>>>>
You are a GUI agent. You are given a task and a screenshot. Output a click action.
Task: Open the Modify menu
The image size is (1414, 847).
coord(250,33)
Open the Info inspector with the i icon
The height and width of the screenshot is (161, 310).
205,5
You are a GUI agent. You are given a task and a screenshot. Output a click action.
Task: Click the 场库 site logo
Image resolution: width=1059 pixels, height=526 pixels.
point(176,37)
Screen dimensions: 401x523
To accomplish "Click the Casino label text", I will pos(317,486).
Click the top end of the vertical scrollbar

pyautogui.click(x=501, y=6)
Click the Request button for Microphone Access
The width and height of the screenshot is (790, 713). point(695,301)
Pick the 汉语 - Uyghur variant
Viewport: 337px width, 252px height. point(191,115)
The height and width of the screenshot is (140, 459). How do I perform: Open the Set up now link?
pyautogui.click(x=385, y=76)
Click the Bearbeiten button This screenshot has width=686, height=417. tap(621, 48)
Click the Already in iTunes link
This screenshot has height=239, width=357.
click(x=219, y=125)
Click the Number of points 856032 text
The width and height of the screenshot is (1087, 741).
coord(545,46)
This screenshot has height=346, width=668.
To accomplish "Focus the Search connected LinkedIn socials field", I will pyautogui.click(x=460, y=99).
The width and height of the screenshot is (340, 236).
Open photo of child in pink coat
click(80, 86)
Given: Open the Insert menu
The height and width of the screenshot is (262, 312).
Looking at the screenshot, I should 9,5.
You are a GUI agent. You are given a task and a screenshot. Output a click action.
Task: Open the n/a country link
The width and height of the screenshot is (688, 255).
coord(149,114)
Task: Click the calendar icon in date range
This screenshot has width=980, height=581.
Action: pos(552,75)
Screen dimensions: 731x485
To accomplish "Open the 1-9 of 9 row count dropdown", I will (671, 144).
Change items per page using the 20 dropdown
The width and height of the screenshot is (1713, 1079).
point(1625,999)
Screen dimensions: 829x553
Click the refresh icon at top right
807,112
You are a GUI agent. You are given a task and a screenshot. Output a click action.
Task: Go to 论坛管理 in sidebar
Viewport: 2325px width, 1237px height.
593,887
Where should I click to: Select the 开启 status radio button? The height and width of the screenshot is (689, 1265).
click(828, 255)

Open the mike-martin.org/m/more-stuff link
<<<<
Reproduce every line of the items above word for word.

--- PROBLEM SOLUTION ---
You are a GUI agent. You are given a task and a screenshot. Output a click action.
Task: Open the Modify menu
The image size is (1414, 847).
coord(250,33)
Open the Info inspector with the i icon
The height and width of the screenshot is (161, 310).
205,5
You are a GUI agent. You are given a task and a screenshot. Output a click action.
Task: Click the 场库 site logo
Image resolution: width=1059 pixels, height=526 pixels.
point(176,37)
Screen dimensions: 401x523
To accomplish "Click the Casino label text", I will pos(317,486).
Click the top end of the vertical scrollbar

pyautogui.click(x=501, y=6)
Click the Request button for Microphone Access
The width and height of the screenshot is (790, 713). point(695,301)
Pick the 汉语 - Uyghur variant
Viewport: 337px width, 252px height. point(191,115)
The height and width of the screenshot is (140, 459). How do I perform: Open the Set up now link?
pyautogui.click(x=385, y=76)
Click the Bearbeiten button This screenshot has width=686, height=417. tap(621, 48)
Click the Already in iTunes link
This screenshot has height=239, width=357.
click(x=219, y=125)
Click the Number of points 856032 text
The width and height of the screenshot is (1087, 741).
coord(545,46)
This screenshot has height=346, width=668.
To accomplish "Focus the Search connected LinkedIn socials field", I will pyautogui.click(x=460, y=99).
The width and height of the screenshot is (340, 236).
Open photo of child in pink coat
click(80, 86)
Given: Open the Insert menu
The height and width of the screenshot is (262, 312).
Looking at the screenshot, I should 9,5.
You are a GUI agent. You are given a task and a screenshot. Output a click action.
Task: Open the n/a country link
The width and height of the screenshot is (688, 255).
coord(149,114)
Task: Click the calendar icon in date range
This screenshot has width=980, height=581.
Action: pos(552,75)
Screen dimensions: 731x485
To accomplish "Open the 1-9 of 9 row count dropdown", I will (671, 144).
Change items per page using the 20 dropdown
The width and height of the screenshot is (1713, 1079).
point(1625,999)
Screen dimensions: 829x553
Click the refresh icon at top right
807,112
You are a GUI agent. You are given a task and a screenshot. Output a click action.
Task: Go to 论坛管理 in sidebar
Viewport: 2325px width, 1237px height.
593,887
Where should I click to: Select the 开启 status radio button? The height and width of the screenshot is (689, 1265).
click(828, 255)

Open the mike-martin.org/m/more-stuff link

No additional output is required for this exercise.